Twitter’s newest feature is reigniting the ‘iPhone vs Android’ war
The U.S. social media company's latest addition is a subtle piece of information that shows the client that each tweet is sent from. In doing so, the company now displays whether a user tweets from the web or mobile and, if they are on a phone, whether they used Twitter's iOS or Android apps, or a third-party service.
The feature which was quietly enabled on Twitter's mobile clients earlier this month; it has long been part of the TweetDeck app has received a mixed response from users since CEO Jack Dorsey spotlighted it.
Some are happy to have additional details to dig into for context, for example, whether a person is on mobile or using third-party apps, but others believe it is an unnecessary addition that is stoking the rivalry between iOS and Android fans.
Interestingly, the app detail isn't actually new. Way back in 2012 some six years ago Twitter stripped out the information as part of a series of changes to unify users across devices, focus on service's reading experience and push people to its official apps where it could maximize advertising reach.
That was a long time ago so long that TechCrunch editor in chief Matthew Panzarino was still a reporter when he wrote about it; he and I were at another publication altogether and much has changed at Twitter, which has grown massively in popularity to reach 330 million users.
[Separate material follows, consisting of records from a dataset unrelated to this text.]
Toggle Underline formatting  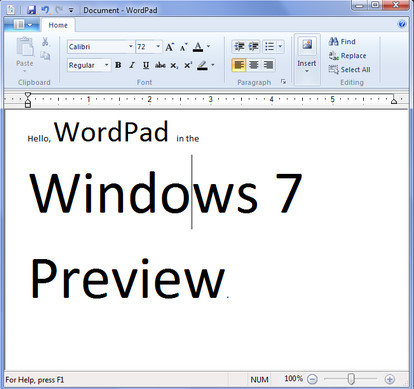(146, 65)
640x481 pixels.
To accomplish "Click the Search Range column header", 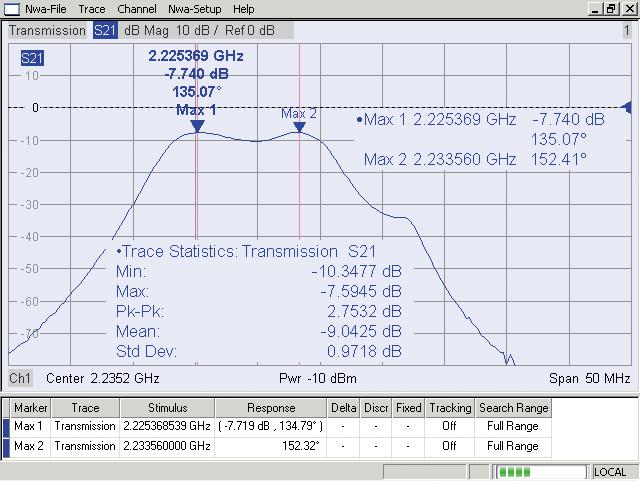I will (x=513, y=408).
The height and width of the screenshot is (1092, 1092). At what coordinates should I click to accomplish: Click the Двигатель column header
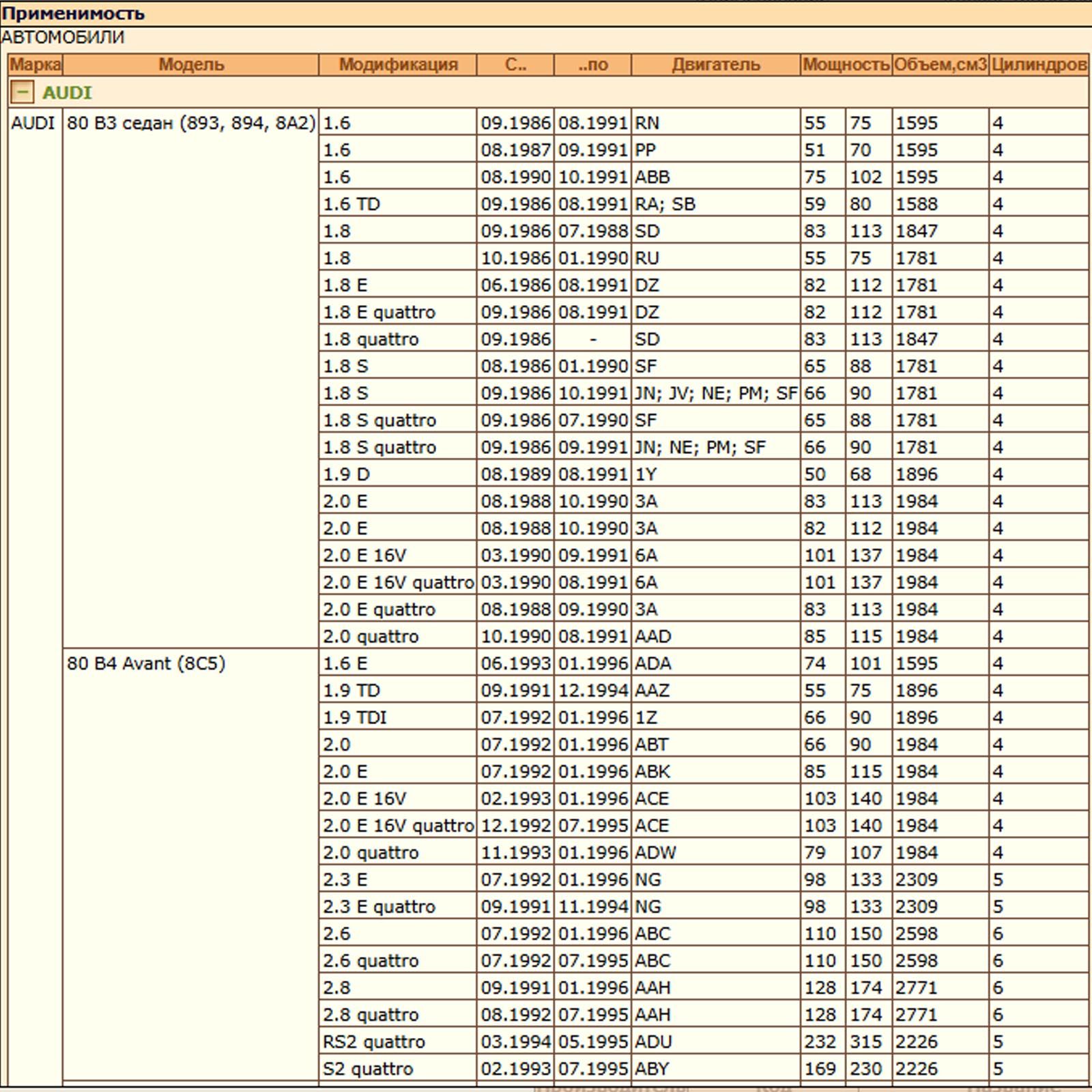[x=715, y=65]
Back in 2012, Twitter was trying to reign in the mass of third-party apps that were popular with users in order to centralize its advertising to get itself, and its finances, together before going public. Twitter's IPO happened in 2013 and it did migrate most users to its own apps, but it did a terrible job handling developers and thus, today, there are precious few third-party apps. That's still a sore point with many users, since the independent apps were traditionally superior with better design and more functions. Most are dead now and Twitter's official apps reign supreme.
Many Twitter users may not be aware of the back story, so it is pretty fascinating to see some express uncertainty at displaying details of their phone. Indeed, a number of Android users lamented that the new detail is ‘exposing' their devices.
While it may increase arguments between mobile's two tribes, the feature has already called out brands and ambassadors using the ‘wrong' device. Notable examples including a Korean boyband sponsored by LG using iPhones or the Apple Music team sending a tweet via an Android device. Suddenly spotting these mismatches is a whole lot easier.